Instructions for the task
Output, exactly and in full, only the lines from the one containing "Screen dimensions: 1246x281" to the last line of the data. Pictures should not appear.

Records for processing
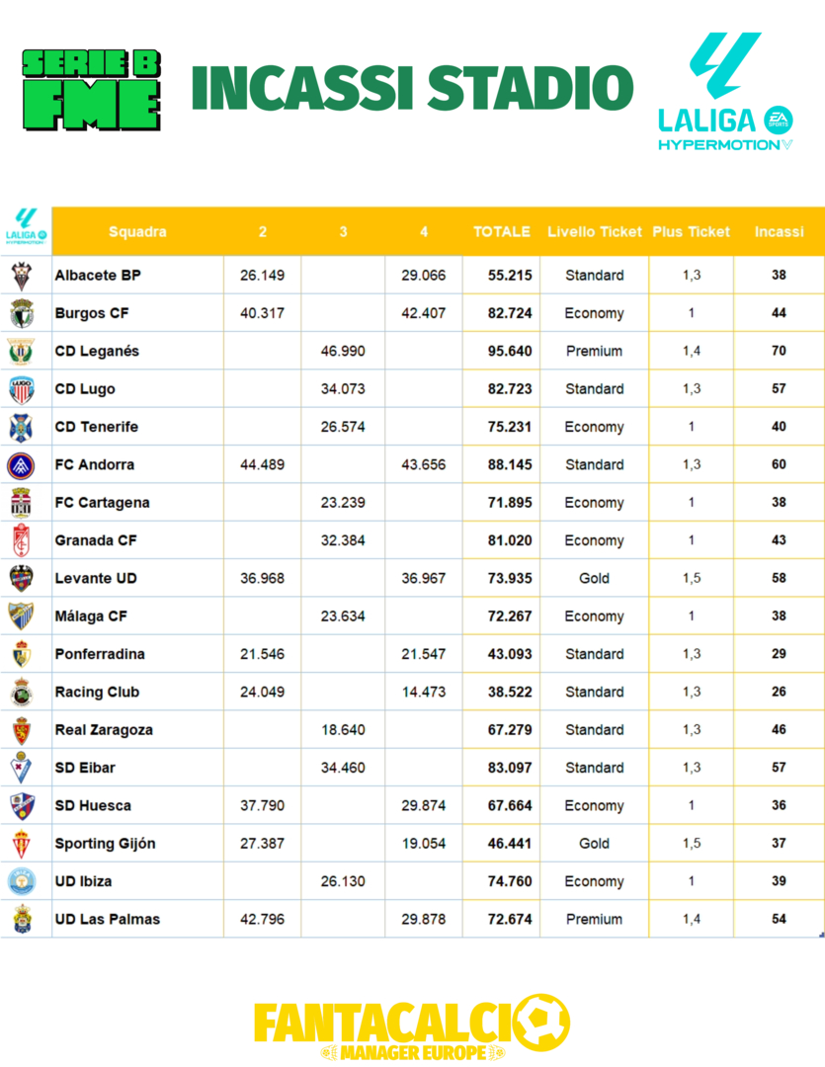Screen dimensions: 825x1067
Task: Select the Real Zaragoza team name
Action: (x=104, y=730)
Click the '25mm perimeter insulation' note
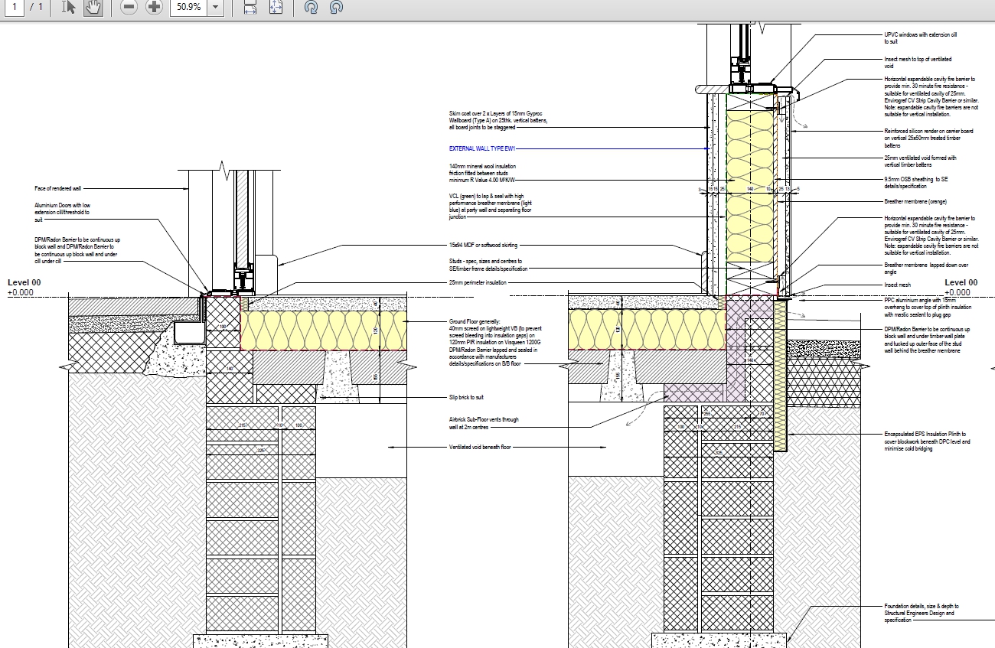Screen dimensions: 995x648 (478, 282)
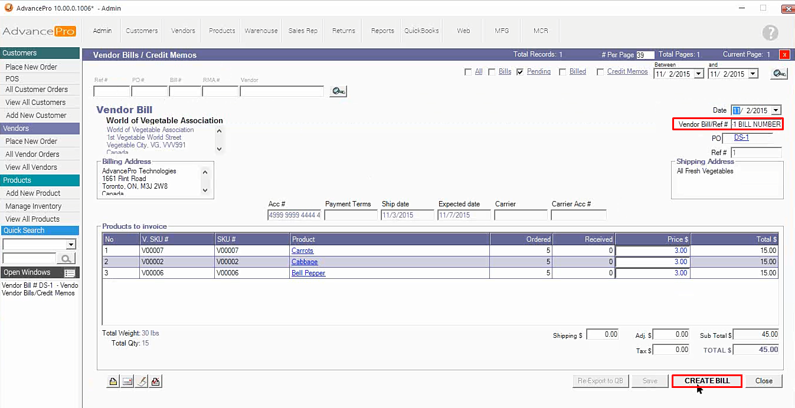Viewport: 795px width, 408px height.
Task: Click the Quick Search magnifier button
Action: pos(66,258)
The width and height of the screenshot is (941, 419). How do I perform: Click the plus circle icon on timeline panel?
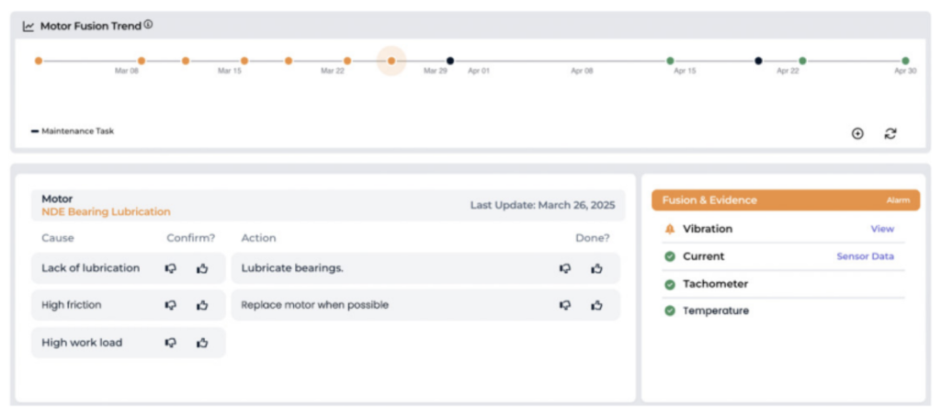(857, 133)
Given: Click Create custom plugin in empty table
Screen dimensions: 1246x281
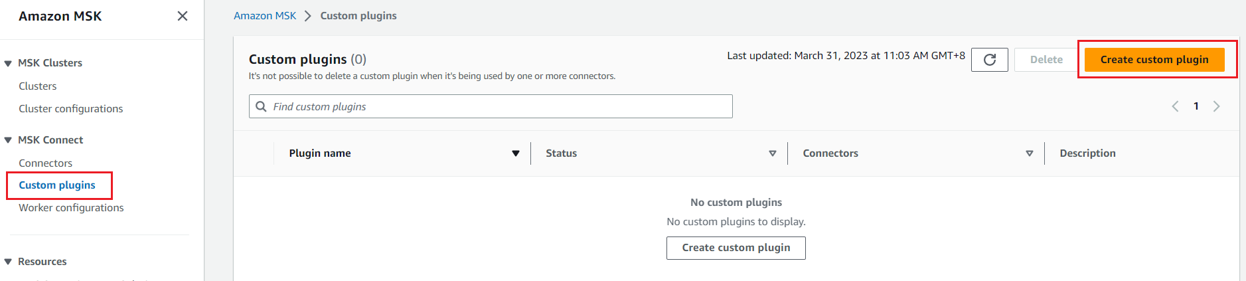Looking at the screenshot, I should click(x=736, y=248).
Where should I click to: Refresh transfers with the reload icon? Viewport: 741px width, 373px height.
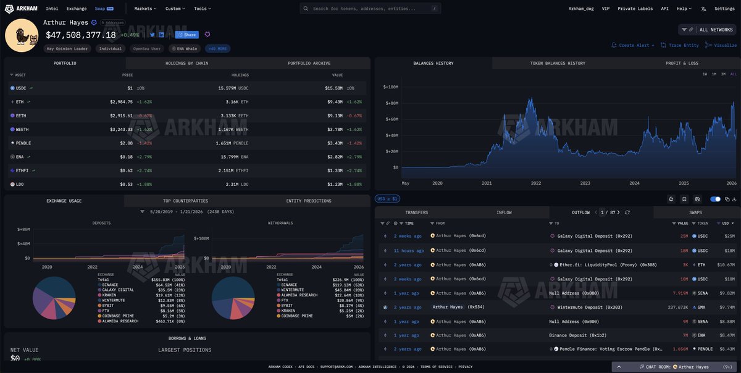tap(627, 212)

Result below
Screen dimensions: 1246x281
Looking at the screenshot, I should click(x=736, y=248).
Where should I click to: Refresh transfers with the reload icon? Viewport: 741px width, 373px height.
tap(627, 212)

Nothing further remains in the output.